Também se espera um aumento no licenciamento desses veículos, com uma previsão de crescimento de 2,7% para este ano, segundo a Anfavea.

“Continuamos enfrentando um ano de desafios”, afirmou Igor Calvet, presidente da Anfavea, durante uma coletiva de imprensa em São Paulo. “Nosso otimismo para o setor automotivo é cauteloso. Embora os números devam continuar crescendo, a imprevisibilidade persiste. Fatores geopolíticos significativos podem impactar a cadeia de fornecimento, e estamos no ano que antecede a implementação da reforma tributária. Precisamos estar atentos, razão pela qual propomos revisar nossas projeções trimestralmente para acompanhar os acontecimentos de perto”, explicou.

No ano passado, a produção de veículos aumentou 3,5% em relação a 2024, totalizando 2,6 milhões de unidades fabricadas, mantendo o Brasil na oitava posição no ranking mundial de produção. As vendas somaram 2,69 milhões de unidades em 2025, um aumento de 2,1% em relação ao ano anterior, mantendo o Brasil na sexta posição no mercado mundial.

Calvet destacou que, embora os resultados de 2025 tenham sido inferiores ao esperado, com a Anfavea projetando um crescimento de 7,8% na produção e 5% no licenciamento, o ano ainda foi positivo para o setor. “Foi um ano de instabilidade, com questões geoeconômicas influenciando o setor”, detalhou.

Ele também mencionou discussões importantes sobre o Imposto sobre Operações Financeiras (IOF) e a taxa de juros, que subiu de 12% em 2024 para 15% atualmente. “O mercado automotivo é sensível a essas incertezas, o que resultou em números menores, mas ainda positivos para o setor”, completou.

Imagem ilustrativa da imagem Anfavea projeta crescimento de 3,7% na produção de veículos para 2026
 Igor Calvet apresenta os resultados de 2025 do setor automotivo brasileiro- Paulo Pinto/Agência Brasil

Comércio externo

O setor automotivo também teve um ano positivo em exportações, com um crescimento de 32,1% e quase 529 mil unidades comercializadas. “As exportações surpreenderam em 2025. Para a Argentina, o crescimento foi de 85% em relação a 2024. Nossos embarques superaram as importações, que também foram elevadas, com quase meio milhão de veículos importados”, disse o presidente da entidade.

Para 2026, a expectativa é de um crescimento de 1,3% nas exportações. As importações aumentaram 6,6%, impulsionadas principalmente por veículos de países sem acordo de livre comércio com o Brasil, como a China, que representou 37,6% dos 498 mil importados emplacados no Brasil no ano passado.
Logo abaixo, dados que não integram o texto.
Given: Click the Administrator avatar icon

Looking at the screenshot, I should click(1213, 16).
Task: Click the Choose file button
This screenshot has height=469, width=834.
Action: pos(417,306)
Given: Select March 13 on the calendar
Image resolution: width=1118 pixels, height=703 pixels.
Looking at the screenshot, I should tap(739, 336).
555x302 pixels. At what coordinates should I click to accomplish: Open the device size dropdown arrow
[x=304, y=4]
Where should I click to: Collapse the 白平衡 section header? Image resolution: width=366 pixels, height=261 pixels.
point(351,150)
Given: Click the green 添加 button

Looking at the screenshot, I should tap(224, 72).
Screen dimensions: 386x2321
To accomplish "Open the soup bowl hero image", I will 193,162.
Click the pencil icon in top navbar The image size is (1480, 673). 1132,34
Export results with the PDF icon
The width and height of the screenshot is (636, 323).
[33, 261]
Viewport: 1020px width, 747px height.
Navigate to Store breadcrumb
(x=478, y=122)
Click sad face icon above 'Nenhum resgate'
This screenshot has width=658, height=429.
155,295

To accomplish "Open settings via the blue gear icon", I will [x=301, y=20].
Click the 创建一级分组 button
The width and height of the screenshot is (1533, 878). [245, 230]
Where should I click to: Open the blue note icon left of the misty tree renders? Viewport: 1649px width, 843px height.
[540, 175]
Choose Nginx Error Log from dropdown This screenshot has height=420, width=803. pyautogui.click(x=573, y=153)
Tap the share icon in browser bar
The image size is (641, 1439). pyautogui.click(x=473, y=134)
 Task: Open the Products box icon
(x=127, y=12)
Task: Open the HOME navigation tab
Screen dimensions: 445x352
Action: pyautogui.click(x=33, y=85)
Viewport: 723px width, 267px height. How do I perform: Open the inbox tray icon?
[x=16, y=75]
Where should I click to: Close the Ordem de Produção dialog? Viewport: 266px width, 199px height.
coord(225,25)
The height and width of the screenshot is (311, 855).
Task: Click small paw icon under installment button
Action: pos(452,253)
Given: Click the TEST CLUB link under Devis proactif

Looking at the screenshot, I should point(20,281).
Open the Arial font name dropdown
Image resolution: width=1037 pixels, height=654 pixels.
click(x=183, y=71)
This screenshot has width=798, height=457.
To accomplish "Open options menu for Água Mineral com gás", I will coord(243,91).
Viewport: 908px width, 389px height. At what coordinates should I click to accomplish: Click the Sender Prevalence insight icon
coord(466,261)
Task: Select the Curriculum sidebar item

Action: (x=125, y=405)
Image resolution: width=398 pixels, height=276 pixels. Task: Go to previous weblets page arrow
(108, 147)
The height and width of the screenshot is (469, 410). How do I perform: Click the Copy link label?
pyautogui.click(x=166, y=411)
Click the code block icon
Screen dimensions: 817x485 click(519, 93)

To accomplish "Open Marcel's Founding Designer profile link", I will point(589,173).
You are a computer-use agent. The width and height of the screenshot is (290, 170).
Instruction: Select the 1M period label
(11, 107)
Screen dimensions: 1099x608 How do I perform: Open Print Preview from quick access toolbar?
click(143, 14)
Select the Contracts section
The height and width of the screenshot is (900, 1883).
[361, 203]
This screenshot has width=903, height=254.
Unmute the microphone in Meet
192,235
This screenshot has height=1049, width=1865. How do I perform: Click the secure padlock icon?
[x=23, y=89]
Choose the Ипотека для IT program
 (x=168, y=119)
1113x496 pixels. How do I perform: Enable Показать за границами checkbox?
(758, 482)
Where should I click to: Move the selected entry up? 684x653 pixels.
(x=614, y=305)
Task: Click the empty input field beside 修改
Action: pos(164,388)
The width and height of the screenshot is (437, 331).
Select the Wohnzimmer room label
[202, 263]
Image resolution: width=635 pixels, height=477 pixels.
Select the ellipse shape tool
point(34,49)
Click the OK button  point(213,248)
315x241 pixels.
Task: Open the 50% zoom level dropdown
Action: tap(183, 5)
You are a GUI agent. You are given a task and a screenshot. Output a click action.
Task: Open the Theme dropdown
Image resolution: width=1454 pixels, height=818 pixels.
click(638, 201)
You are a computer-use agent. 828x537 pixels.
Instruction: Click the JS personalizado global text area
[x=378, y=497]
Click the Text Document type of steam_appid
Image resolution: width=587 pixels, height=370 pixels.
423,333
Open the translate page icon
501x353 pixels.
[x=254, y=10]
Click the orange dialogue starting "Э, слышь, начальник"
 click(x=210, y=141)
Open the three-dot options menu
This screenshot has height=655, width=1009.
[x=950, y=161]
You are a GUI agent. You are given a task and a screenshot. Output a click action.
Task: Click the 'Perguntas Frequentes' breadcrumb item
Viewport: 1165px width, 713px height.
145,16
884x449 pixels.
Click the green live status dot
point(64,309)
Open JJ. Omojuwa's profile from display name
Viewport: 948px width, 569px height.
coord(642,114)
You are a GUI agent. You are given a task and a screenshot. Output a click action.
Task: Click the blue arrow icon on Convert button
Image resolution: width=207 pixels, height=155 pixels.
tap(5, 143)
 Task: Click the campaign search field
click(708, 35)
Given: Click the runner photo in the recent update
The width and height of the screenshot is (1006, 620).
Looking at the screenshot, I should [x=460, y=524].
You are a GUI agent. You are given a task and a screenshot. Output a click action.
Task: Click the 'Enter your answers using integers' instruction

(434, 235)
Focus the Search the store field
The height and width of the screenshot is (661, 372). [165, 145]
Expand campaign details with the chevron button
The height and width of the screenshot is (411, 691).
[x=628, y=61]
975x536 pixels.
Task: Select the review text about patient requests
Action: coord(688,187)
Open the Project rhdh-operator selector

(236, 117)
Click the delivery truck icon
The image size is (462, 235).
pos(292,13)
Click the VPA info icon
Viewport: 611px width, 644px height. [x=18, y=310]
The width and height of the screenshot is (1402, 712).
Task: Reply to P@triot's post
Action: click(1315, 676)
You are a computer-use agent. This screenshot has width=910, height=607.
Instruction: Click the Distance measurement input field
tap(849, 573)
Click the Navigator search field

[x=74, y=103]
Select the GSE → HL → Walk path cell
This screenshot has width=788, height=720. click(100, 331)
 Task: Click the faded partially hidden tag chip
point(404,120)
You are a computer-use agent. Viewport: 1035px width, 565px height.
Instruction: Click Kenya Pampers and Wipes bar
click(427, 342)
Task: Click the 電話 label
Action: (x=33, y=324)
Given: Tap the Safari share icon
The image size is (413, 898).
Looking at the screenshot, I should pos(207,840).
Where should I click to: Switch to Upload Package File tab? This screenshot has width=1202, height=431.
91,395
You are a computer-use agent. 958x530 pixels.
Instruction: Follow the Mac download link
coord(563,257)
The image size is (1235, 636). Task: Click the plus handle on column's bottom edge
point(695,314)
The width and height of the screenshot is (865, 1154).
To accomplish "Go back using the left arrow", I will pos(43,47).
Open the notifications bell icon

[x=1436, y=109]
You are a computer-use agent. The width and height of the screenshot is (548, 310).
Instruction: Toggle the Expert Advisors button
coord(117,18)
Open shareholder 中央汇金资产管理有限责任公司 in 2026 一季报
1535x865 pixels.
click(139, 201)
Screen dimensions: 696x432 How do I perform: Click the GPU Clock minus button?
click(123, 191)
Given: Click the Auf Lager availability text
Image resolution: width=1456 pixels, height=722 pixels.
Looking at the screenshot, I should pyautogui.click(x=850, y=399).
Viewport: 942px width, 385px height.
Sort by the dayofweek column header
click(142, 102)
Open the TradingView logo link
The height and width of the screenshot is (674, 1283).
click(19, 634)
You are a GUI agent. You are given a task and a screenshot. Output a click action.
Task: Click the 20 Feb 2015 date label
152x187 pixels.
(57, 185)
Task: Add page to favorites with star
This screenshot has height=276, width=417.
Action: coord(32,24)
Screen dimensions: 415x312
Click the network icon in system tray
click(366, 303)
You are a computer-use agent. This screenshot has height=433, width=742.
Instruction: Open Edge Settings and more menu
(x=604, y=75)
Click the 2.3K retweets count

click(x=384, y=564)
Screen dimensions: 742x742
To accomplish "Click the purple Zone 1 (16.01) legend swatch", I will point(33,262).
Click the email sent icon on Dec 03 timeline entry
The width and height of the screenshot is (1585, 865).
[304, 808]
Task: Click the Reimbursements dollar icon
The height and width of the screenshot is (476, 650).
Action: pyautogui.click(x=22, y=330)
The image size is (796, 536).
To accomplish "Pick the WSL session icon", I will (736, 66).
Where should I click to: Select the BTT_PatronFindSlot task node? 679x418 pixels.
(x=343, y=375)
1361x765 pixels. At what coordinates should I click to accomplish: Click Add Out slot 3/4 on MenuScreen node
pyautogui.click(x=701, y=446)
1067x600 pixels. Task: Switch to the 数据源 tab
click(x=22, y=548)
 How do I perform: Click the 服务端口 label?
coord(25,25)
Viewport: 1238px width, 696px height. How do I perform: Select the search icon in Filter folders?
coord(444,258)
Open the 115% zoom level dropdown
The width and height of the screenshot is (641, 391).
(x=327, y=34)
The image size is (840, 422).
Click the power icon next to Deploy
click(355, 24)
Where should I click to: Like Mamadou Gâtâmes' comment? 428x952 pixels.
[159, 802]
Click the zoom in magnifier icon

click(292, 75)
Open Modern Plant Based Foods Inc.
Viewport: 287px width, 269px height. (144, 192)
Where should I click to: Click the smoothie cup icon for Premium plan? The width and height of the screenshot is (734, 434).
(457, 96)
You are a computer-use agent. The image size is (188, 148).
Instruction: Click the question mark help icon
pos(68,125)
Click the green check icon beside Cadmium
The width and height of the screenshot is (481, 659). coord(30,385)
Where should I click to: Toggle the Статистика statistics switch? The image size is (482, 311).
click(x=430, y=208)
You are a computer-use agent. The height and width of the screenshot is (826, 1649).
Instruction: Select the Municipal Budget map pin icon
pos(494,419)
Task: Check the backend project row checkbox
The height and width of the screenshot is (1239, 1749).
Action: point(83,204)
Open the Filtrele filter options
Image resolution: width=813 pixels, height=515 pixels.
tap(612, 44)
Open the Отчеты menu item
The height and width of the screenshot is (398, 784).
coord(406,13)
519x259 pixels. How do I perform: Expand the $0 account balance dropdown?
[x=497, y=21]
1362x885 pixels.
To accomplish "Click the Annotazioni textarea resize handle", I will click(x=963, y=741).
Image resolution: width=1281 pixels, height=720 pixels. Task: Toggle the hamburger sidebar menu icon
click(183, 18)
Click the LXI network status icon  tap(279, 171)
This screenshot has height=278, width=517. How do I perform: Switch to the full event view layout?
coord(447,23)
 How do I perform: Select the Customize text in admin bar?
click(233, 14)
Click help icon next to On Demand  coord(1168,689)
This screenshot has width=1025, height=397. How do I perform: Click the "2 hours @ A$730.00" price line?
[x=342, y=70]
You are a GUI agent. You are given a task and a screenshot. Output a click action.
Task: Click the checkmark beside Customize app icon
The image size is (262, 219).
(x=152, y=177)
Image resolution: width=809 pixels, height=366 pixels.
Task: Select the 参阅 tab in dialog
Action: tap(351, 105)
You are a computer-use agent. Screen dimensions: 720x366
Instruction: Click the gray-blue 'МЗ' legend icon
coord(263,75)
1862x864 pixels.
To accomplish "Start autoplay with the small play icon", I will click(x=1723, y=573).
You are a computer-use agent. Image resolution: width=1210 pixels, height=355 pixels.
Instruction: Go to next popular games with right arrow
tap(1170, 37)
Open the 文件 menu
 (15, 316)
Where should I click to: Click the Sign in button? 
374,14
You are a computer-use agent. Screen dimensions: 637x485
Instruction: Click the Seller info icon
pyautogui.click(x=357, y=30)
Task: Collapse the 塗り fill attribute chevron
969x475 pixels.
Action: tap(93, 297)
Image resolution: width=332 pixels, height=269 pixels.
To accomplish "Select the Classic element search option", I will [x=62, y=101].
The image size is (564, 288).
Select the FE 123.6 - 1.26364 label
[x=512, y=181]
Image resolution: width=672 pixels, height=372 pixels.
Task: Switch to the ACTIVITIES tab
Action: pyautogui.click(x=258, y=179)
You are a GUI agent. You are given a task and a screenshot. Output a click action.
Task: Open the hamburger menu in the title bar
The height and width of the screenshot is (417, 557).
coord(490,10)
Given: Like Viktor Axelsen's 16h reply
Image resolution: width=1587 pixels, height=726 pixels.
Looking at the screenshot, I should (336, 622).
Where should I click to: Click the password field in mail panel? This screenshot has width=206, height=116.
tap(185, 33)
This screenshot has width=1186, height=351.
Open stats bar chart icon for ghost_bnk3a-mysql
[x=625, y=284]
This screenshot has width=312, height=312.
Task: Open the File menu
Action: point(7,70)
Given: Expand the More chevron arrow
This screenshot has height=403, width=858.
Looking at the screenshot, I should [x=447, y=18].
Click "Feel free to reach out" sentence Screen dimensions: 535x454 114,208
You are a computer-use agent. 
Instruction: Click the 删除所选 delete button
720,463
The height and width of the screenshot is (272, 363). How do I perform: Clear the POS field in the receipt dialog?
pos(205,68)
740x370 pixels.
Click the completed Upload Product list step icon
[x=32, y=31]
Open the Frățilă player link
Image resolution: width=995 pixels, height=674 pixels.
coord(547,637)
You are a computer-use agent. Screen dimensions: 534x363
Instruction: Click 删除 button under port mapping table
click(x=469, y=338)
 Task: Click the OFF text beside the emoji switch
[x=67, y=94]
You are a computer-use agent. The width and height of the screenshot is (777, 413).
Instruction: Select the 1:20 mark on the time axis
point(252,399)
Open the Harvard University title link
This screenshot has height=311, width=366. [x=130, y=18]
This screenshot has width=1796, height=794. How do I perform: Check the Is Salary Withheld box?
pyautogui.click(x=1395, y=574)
“Acreditamos que as importações diminuirão, pois novos entrantes no mercado iniciarão suas produções em 2026. O que antes era importado passará a ser produzido no país, um movimento positivo. Contudo, o comércio exterior ainda enfrentará desafios, com a necessidade de avançar em acordos importantes e fortalecer relações com a Argentina e a Colômbia”, afirmou Calvet.

Programa Move Brasil

Durante a coletiva, Calvet destacou a preocupação do setor com a reforma tributária, ainda sem definição da alíquota que incidirá sobre o setor automotivo. “A dificuldade de planejamento é preocupante. Não sabemos qual alíquota incidirá sobre nossos produtos, a menos de um ano da reforma tributária. Também enfrentamos o desafio de acessar novos mercados, com concorrentes internacionais tomando espaço de parceiros tradicionais na América do Sul”, explicou.

O setor de caminhões, cuja produção caiu 46,4% no ano passado e teve queda de 9,2% em emplacamentos, também preocupa. “Caminhões estão fortemente correlacionados ao PIB. Se o PIB cresce, o mercado de caminhões deveria crescer, mas as altas taxas de juros o constrangem”, defendeu.

O programa Move Brasil, anunciado pelo governo federal, oferece crédito para a compra de caminhões e é visto como crucial para o setor. “O Move Brasil oferece uma linha de crédito com condições favoráveis. É uma medida que pode revitalizar a economia e o setor de caminhões, interrompendo as quedas expressivas”, concluiu Calvet.